Adam Gunn, with permission
As Women’s History Month draws to a close, the town celebrates one of its most accomplished residents. Margaret “Dolly” Carini, a ninety-eight-year-old veteran who served as a nurse in World War II, sat down for an interview.
Carini grew up in Massachusetts with two sisters, both older and uninterested in service. She did not want to be a star and liked being humble and quiet.
When she was just twenty, Carini decided to enlist in the Navy, saying how “…I wanted to help my country and learn in the medical field.” Before she was permitted to do that, however, she needed her dad’s signature. He delayed signing for two weeks, to make sure she truly wanted this, but she said she never second guessed or hesitated on her decision. She went on to serve from 1944-1946 in the Navy.
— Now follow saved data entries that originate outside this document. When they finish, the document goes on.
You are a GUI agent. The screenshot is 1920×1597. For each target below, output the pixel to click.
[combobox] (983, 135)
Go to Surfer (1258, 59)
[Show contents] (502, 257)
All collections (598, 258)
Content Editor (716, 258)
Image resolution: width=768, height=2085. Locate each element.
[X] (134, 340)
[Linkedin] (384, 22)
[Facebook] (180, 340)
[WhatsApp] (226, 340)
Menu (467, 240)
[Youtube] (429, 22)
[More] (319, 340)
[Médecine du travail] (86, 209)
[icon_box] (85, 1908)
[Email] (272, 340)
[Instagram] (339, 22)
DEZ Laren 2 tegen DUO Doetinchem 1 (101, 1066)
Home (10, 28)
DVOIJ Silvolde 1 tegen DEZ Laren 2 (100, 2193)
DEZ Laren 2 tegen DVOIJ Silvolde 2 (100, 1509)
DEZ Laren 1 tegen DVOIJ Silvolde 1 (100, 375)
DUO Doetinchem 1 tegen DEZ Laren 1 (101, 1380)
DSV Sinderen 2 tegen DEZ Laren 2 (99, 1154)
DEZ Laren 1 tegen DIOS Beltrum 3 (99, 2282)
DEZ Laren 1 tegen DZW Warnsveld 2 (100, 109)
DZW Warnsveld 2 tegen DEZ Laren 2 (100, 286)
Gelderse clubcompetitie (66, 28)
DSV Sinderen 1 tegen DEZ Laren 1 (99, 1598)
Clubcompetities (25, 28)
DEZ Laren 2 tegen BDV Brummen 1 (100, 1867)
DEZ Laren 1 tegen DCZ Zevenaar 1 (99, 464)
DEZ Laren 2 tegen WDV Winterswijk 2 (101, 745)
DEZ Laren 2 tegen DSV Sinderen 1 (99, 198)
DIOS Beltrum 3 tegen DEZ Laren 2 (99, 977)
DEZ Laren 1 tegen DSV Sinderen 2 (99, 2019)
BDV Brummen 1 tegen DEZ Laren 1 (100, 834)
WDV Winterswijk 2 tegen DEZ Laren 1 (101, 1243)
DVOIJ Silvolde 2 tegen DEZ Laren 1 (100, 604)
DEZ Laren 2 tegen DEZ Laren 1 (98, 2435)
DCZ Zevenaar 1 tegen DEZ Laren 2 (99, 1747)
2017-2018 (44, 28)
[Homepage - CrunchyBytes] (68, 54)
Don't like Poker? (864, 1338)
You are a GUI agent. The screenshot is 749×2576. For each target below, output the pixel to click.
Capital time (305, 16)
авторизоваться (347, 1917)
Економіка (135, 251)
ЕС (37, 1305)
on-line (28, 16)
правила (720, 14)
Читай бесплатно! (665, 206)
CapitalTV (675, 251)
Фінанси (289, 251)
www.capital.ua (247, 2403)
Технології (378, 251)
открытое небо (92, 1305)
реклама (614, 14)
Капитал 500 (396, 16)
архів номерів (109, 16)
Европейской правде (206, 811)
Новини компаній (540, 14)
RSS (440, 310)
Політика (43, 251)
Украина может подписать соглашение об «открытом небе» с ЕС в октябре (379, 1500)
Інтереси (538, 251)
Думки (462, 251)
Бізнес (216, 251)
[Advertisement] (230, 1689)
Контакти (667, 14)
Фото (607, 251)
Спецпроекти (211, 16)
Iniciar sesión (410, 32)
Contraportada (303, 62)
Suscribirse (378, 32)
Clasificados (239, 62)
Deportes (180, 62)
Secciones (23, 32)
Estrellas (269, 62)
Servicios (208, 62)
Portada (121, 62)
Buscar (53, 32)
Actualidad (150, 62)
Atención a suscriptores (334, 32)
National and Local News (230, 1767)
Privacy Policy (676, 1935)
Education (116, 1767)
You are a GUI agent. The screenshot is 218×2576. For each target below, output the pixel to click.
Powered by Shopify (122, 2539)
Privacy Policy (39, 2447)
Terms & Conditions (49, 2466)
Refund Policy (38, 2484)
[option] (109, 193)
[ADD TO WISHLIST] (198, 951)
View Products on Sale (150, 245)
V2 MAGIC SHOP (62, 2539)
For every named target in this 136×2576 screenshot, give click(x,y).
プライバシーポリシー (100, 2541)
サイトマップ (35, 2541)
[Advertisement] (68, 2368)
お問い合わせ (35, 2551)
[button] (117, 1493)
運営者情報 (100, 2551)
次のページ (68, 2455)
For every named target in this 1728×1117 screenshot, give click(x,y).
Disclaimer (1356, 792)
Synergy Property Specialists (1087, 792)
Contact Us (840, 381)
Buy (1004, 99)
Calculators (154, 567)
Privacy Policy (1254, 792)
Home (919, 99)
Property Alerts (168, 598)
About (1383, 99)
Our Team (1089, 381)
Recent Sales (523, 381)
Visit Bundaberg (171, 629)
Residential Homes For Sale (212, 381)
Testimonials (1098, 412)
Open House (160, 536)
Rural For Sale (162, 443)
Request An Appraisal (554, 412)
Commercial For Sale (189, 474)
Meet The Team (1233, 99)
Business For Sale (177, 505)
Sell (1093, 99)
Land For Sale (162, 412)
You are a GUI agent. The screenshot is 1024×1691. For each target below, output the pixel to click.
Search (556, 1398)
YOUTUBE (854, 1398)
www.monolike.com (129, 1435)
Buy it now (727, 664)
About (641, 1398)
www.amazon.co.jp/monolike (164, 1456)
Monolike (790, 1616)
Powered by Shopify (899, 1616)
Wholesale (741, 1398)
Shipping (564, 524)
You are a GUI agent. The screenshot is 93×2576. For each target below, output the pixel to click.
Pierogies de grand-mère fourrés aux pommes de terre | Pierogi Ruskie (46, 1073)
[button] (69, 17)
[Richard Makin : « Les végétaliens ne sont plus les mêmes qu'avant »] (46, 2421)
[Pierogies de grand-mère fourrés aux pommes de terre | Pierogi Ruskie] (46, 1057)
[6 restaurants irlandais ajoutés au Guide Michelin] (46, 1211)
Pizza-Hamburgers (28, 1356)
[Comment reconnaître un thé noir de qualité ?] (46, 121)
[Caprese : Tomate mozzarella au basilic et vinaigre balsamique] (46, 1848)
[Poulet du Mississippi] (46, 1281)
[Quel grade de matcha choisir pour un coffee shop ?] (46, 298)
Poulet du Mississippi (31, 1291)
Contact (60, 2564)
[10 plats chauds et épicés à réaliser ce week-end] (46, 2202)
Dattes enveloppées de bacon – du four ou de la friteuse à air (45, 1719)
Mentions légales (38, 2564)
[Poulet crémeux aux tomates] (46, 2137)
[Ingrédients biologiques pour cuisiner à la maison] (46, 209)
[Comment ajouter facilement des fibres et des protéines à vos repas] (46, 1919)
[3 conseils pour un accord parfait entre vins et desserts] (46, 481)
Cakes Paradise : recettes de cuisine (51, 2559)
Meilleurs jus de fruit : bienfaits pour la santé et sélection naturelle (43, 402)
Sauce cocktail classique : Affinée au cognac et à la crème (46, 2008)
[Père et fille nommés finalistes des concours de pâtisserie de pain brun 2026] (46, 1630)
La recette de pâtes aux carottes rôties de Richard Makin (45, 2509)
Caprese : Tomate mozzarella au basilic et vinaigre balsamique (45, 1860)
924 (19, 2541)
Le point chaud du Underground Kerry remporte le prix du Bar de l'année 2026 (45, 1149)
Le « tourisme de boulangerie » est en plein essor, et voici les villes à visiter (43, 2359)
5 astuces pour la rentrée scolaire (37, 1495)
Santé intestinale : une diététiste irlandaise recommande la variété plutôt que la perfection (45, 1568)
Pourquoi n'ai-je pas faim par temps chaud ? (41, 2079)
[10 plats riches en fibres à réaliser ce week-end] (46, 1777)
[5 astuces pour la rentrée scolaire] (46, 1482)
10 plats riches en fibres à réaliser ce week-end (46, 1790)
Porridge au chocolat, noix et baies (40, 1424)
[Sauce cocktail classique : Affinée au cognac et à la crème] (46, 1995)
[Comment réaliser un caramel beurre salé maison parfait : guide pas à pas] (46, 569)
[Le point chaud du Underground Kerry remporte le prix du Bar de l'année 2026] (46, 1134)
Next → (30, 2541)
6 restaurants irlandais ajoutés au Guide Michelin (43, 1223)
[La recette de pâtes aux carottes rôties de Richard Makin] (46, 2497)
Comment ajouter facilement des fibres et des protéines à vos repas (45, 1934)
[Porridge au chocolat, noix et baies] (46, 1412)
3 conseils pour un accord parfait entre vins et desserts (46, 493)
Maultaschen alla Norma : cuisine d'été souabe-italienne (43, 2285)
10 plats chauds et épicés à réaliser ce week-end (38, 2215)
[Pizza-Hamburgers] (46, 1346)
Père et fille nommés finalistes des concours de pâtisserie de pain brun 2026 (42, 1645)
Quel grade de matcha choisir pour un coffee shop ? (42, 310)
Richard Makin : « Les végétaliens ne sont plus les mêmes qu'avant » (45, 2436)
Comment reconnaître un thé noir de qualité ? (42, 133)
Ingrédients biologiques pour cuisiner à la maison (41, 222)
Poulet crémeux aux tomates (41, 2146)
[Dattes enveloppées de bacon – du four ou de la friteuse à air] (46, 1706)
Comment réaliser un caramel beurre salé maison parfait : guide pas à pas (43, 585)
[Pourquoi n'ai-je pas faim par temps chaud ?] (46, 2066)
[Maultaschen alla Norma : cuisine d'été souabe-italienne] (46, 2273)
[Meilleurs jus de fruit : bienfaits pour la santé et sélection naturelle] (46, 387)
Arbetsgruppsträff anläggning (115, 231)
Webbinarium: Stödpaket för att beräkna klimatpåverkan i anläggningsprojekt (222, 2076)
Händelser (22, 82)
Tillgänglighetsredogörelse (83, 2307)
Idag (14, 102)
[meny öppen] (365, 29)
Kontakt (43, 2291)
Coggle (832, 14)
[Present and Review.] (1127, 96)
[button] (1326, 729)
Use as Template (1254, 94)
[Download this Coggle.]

After enlisting Carini went to New York, where she learned how to administer medical injections to soldiers and used a typewriter to transcribe medical records, sometimes working up to thirteen-hour shifts. With early morning wake-up calls and regimented exercise before breakfast, where men and women would pull together tables to eat, the military life was certainly scheduled. Carini credits her need for order today as part instinctive nature, part leftover from the military. She said she did not have expectations of the military going in, and quickly found it expected an attitude of “keep your head down and in line” obedience. However, it was not all taxing work and strict protocol. Carini lived in small barracks with three other girls for two years, and fondly recalls how they would all prank and tease one another. In one instance she was “short sheeted”, with her bed sheets folded and tucked in a way that left her unable to lie down in.
Another one of the more vivid memories from service is her time marching. The scariest moment was being told to step over people who faint and to keep marching on. When such an instance did occur, there were personnel on hand to help, but the fact it went against all her medical training left its mark.
When the time did come to depart from the military, Carini looked for clerical and typing work, eventually moving back home, and landing a job recordkeeping at a shoe factory office. Initially she kept in touch with her old roommates and friends from service through phone calls and letters, but as everyone settled down to raise families, they gradually lost touch.
For much of her adult life, she was told she was not a veteran until Mr. Gunn, of the Abington Department of Veterans’ Services, met her. She faced years of belittlement from other veterans, claiming she was not a “real” veteran.
For Carini, she fell in love and married her husband- growing a family with four kids, eight grandkids, and eight great-grandkids. She and her husband were married until his passing, and she recalls her favorite memory of their time together as being their wedding day. Once their kids were old enough for a babysitter, she and her husband would go out dancing. Carini says the secret to forty-eight years of marriage is “…praying, living a good life, helping people, and being myself.”
Nowadays, according to Carini, she tries to make people smile and laugh. Her advice to her twenty-year-old self is a reminder that “prayer is powerful,” and credits being kind and loving as what helped her get to where she is today.